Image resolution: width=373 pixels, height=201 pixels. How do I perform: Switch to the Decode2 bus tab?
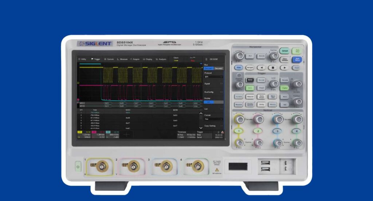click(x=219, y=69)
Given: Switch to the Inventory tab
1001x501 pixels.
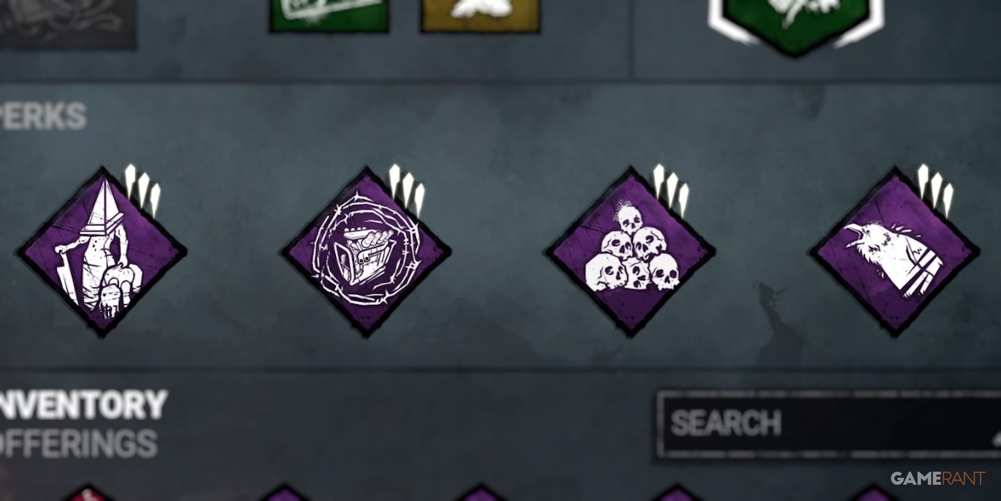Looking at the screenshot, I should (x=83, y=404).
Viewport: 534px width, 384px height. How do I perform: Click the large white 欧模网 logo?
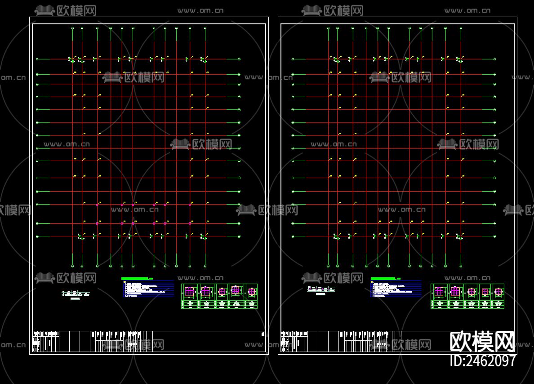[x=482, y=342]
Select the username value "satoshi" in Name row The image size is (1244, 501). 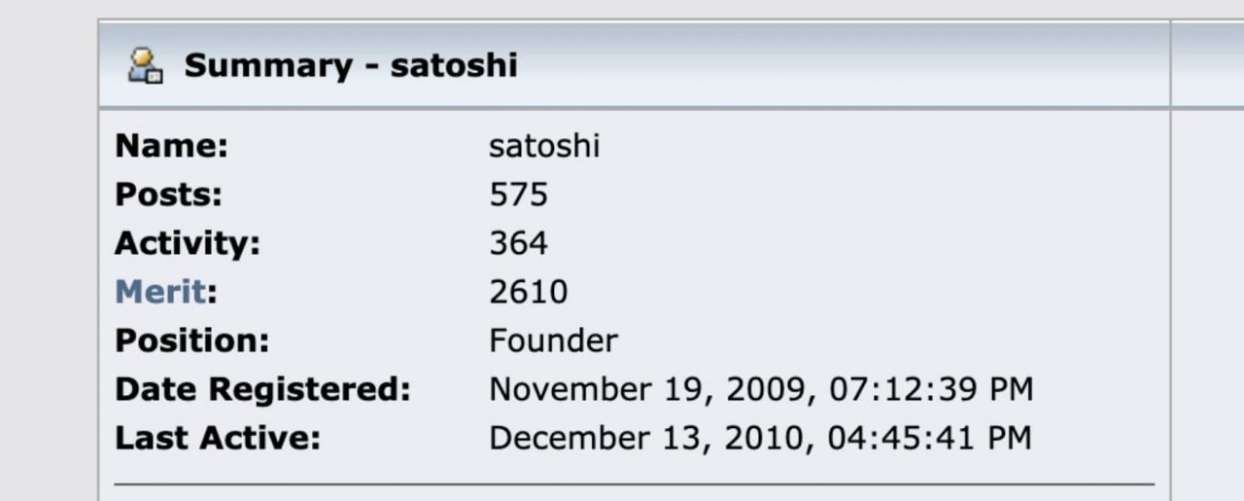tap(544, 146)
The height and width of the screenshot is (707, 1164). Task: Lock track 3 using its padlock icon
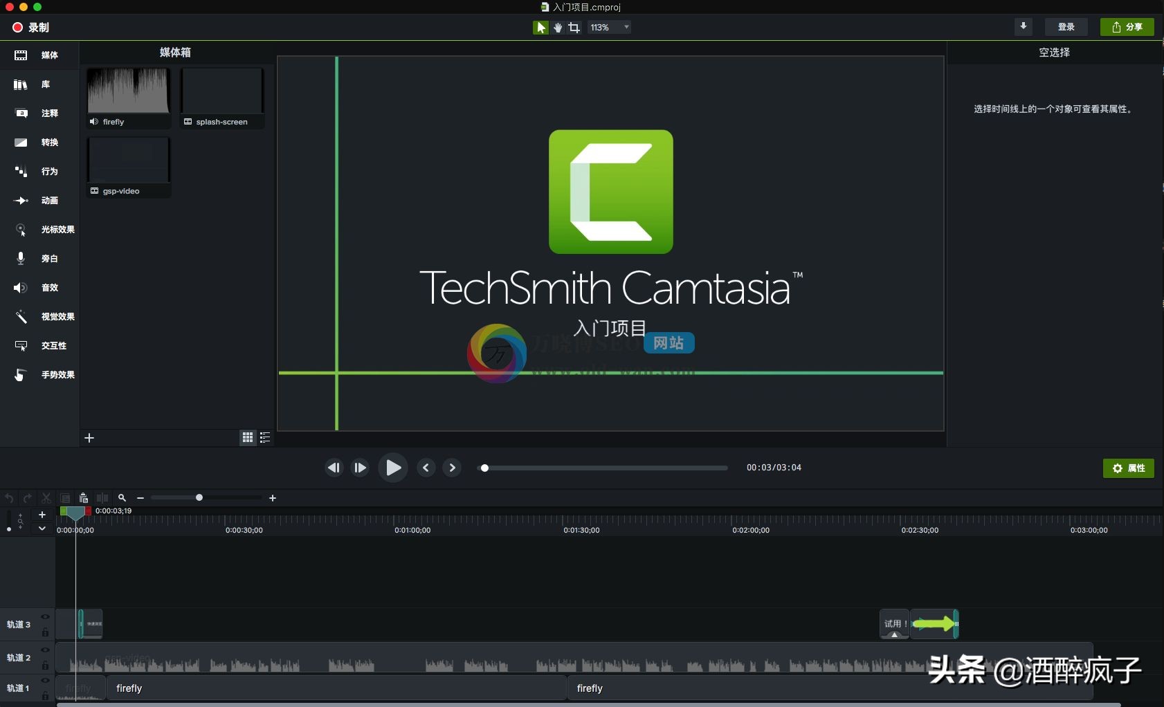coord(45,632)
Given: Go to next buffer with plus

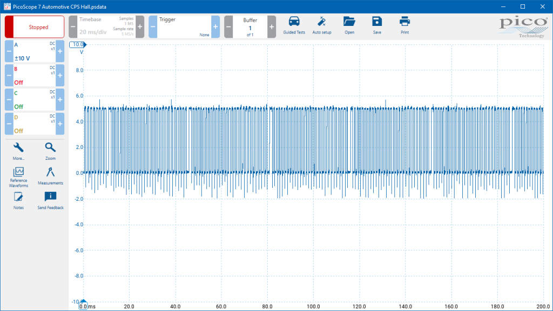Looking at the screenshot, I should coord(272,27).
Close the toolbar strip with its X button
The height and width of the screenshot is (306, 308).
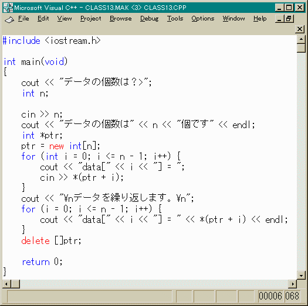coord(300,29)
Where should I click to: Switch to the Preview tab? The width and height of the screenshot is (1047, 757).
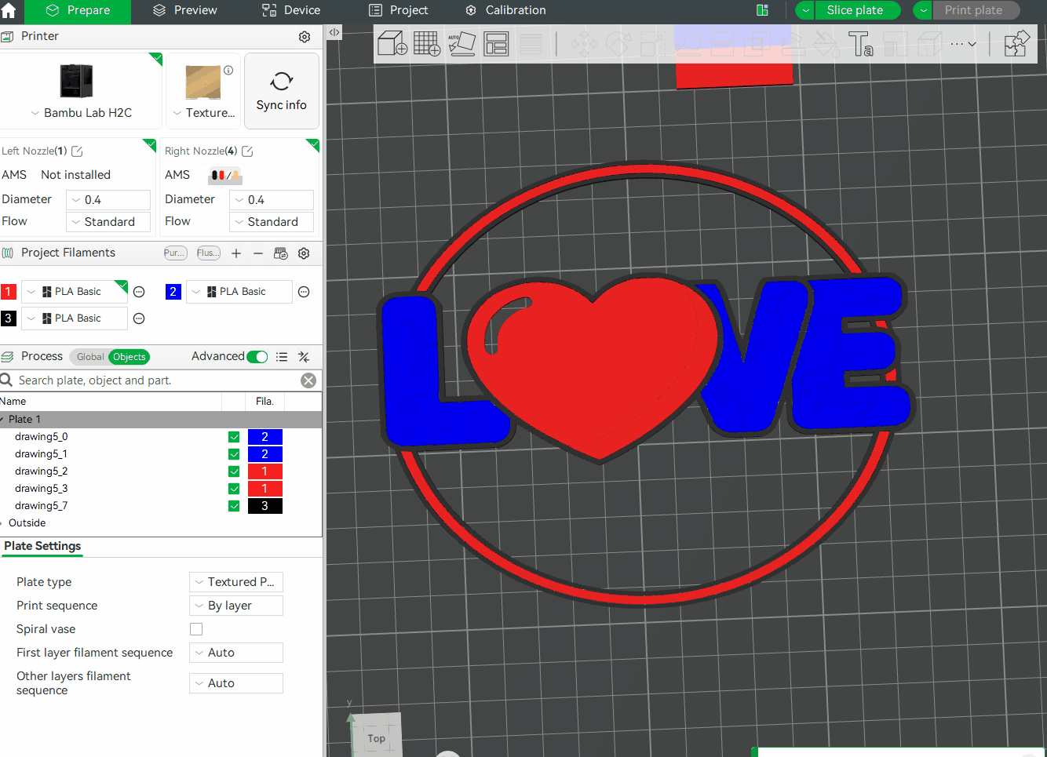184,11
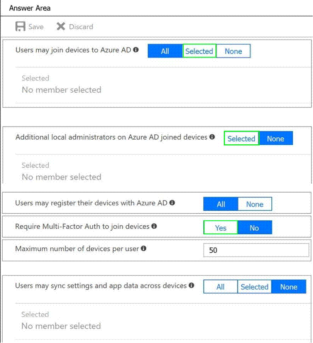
■ ■ ■ ■ ■ ■ ■
Without the pictures, repeat the line with "Close the toolbar strip with its X button" and every line after it to the end of the listing, and nothing else.

> **Problem solution**:
Close the toolbar strip with its X button
The height and width of the screenshot is (306, 308).
coord(300,29)
Where should I click to: Switch to the Preview tab? The width and height of the screenshot is (1047, 757).
184,11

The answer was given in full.